[Problem description] Copy out all the records with "screenshot" swapped for "capture" everywhere it occurs, changing nothing else, and omit the pictures from your copy.

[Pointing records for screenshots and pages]
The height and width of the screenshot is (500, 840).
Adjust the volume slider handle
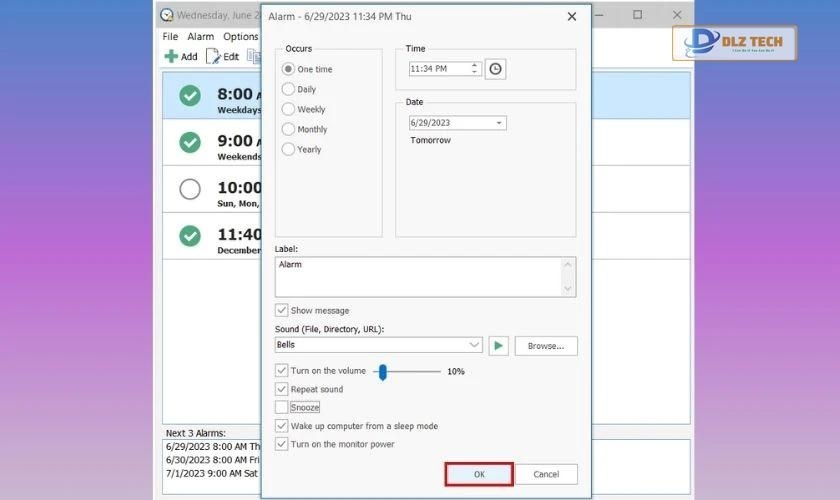coord(382,371)
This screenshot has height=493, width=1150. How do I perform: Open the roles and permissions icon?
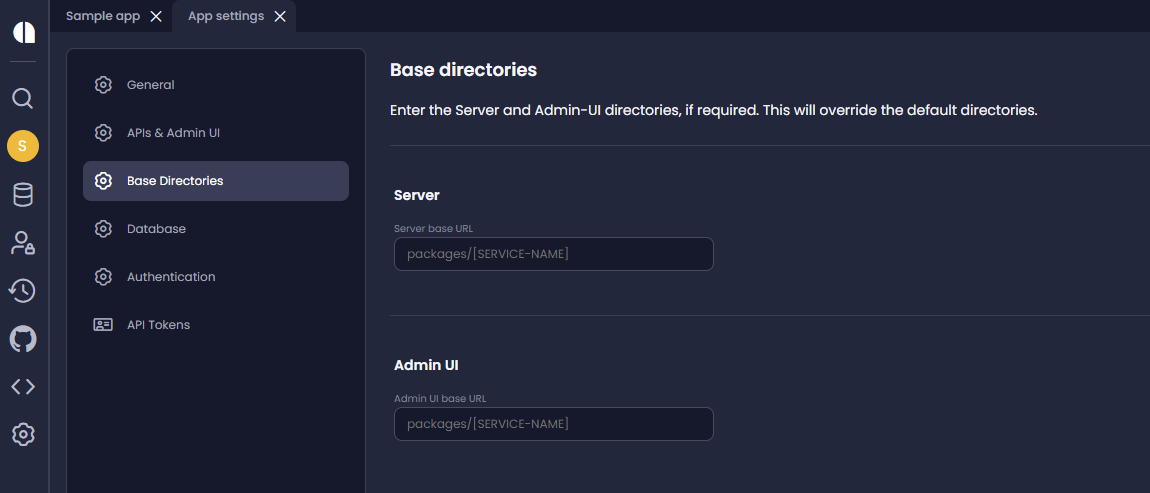[23, 243]
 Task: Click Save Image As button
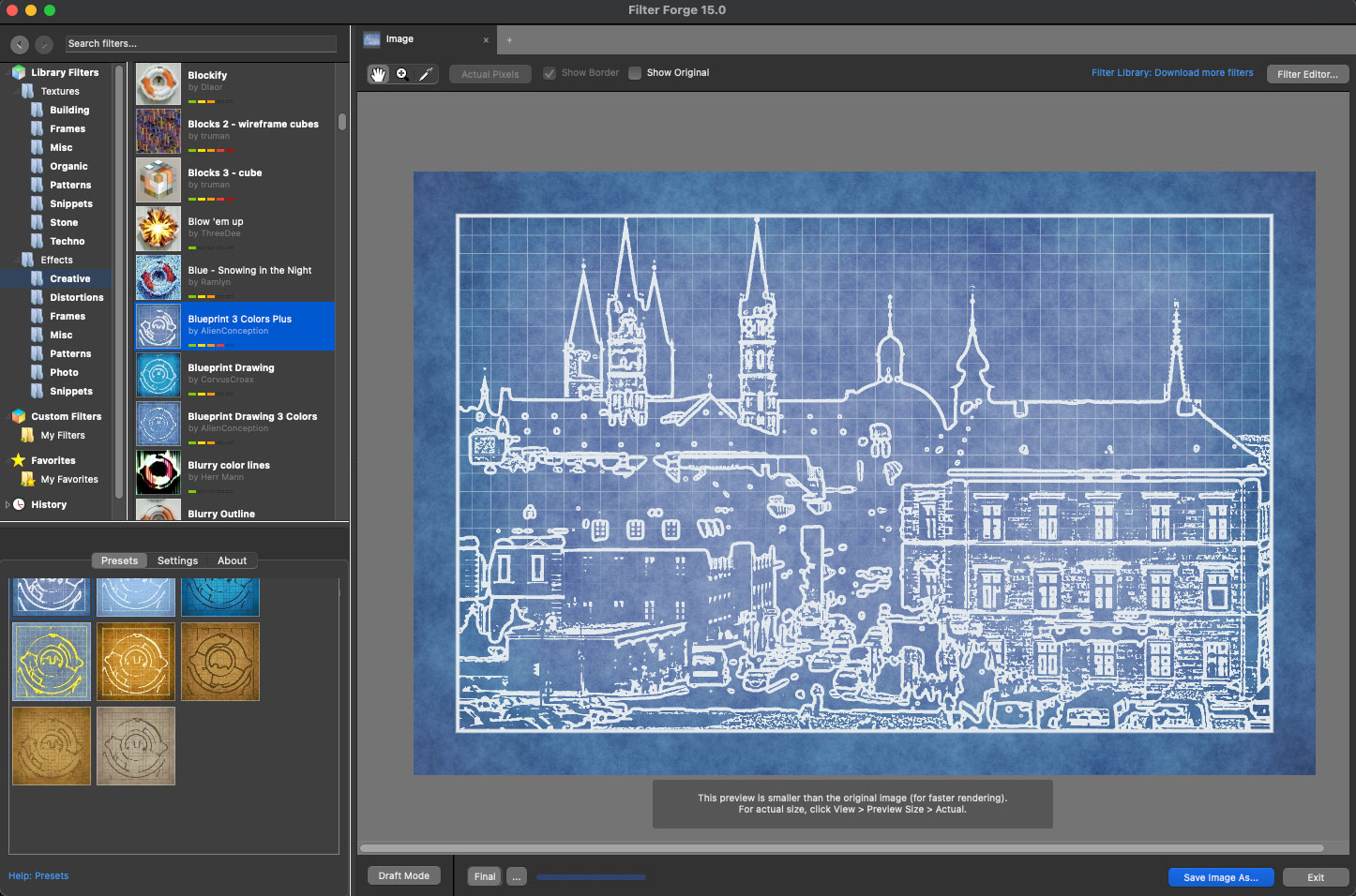1220,877
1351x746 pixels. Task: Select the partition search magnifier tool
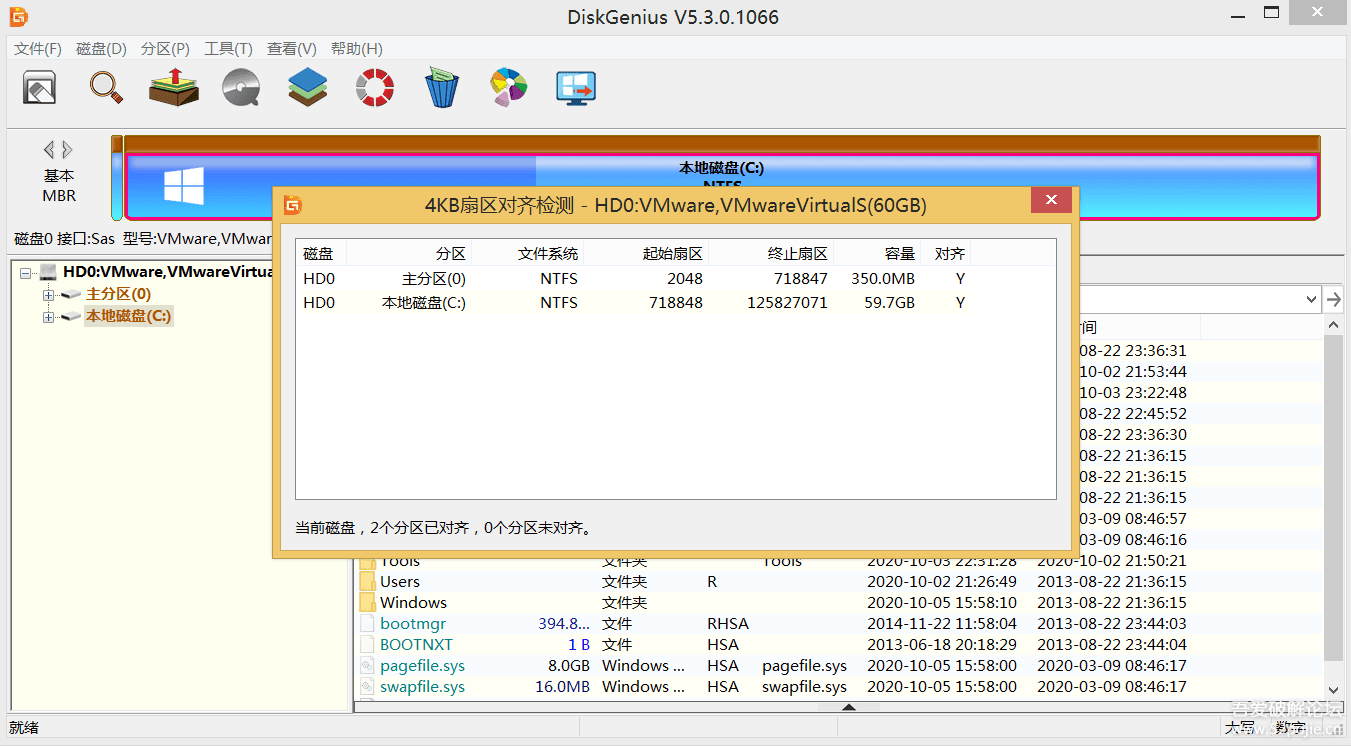(106, 88)
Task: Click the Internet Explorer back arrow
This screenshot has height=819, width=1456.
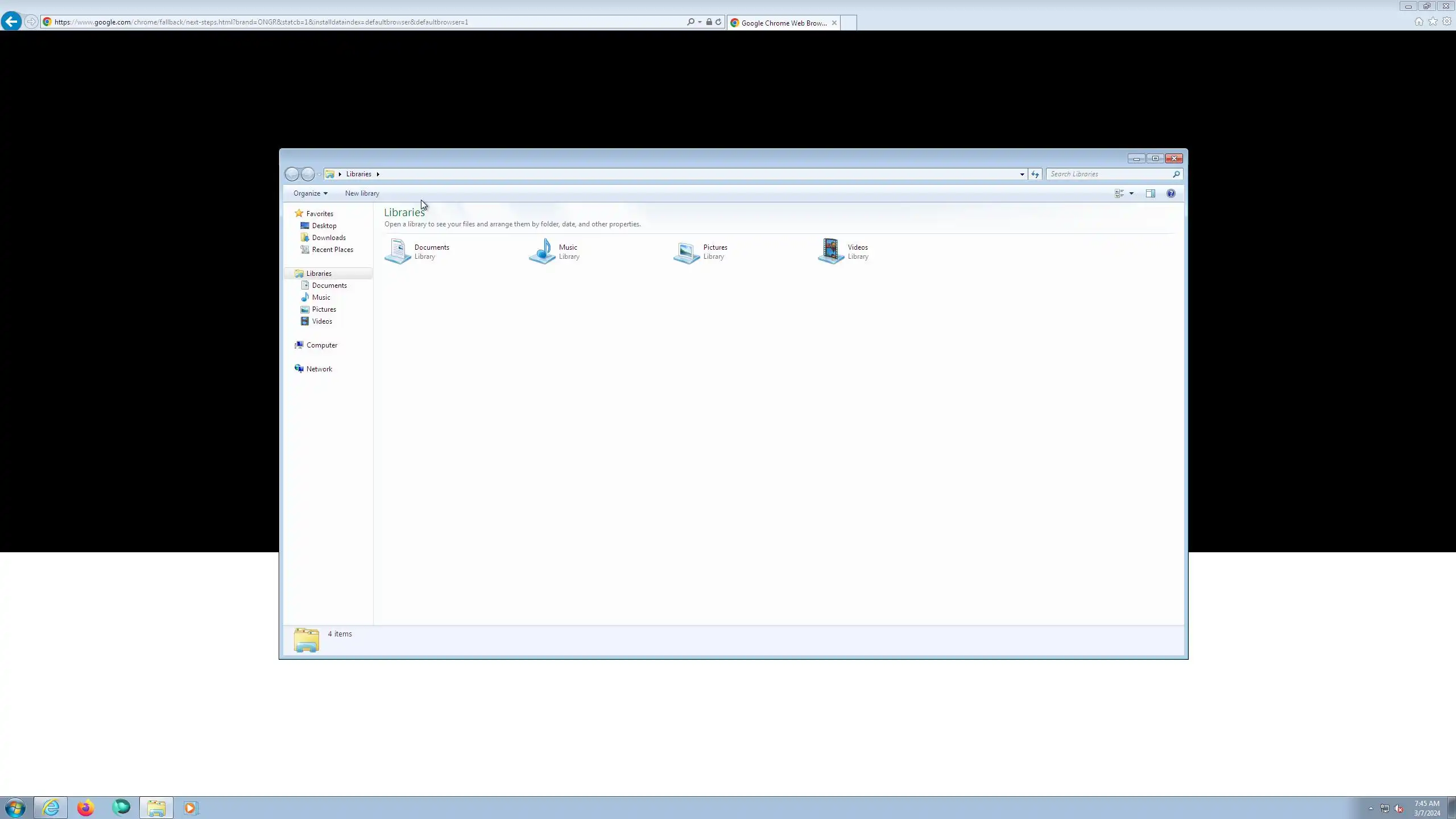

[Written response]
The height and width of the capture is (500, 840).
Adjust the volume slider handle
coord(382,371)
This capture has height=493, width=1150. How do I perform: Open the roles and permissions icon?
[23, 243]
 Task: Click Save Image As button
1220,877
1351x746 pixels. Task: Select the partition search magnifier tool
(106, 88)
Task: Click the Internet Explorer back arrow
This capture has height=819, width=1456.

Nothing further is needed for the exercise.